Reply with one number: the count of lines in the records below that hold "each".

Extracted data entries:
═══

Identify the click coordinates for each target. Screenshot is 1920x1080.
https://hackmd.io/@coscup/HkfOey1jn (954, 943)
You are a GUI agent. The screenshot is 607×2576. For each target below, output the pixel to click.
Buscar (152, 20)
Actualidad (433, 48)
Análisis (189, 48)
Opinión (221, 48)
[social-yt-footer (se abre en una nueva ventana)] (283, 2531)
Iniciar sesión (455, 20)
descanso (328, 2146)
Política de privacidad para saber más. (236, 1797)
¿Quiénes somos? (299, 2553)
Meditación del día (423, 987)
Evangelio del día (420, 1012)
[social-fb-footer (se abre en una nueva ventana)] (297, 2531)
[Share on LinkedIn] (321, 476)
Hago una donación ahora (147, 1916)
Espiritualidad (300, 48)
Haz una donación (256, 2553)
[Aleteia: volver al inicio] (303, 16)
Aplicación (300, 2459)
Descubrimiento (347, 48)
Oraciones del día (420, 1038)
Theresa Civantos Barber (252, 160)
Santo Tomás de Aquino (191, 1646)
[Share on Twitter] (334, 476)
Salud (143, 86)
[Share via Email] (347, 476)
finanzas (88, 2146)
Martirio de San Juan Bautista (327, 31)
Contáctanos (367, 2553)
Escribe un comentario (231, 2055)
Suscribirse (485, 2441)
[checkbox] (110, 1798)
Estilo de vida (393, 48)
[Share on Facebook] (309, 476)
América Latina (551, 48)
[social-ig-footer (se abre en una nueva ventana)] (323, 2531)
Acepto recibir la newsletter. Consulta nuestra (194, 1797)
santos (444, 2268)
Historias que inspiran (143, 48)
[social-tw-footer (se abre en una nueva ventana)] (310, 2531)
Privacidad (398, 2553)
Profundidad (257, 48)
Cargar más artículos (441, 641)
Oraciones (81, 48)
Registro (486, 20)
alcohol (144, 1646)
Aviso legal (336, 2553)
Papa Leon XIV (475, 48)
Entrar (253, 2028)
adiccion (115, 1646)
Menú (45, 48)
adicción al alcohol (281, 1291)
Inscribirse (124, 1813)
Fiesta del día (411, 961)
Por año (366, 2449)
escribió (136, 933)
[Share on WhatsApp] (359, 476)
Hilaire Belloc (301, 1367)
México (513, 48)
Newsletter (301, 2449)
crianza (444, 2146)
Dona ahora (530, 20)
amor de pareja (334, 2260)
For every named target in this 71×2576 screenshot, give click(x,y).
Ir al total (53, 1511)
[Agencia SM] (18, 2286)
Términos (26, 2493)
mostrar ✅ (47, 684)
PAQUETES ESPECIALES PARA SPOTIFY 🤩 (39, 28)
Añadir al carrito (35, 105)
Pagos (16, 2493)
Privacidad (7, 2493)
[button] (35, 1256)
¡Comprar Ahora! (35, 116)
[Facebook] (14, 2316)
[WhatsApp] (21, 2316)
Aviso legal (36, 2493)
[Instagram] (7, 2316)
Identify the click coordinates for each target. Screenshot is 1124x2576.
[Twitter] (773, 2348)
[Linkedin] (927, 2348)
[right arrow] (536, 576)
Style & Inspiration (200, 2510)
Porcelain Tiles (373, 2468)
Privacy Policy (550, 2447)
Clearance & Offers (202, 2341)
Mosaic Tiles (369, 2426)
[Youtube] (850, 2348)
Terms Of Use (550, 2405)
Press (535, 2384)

═══

#### Problem solution:
3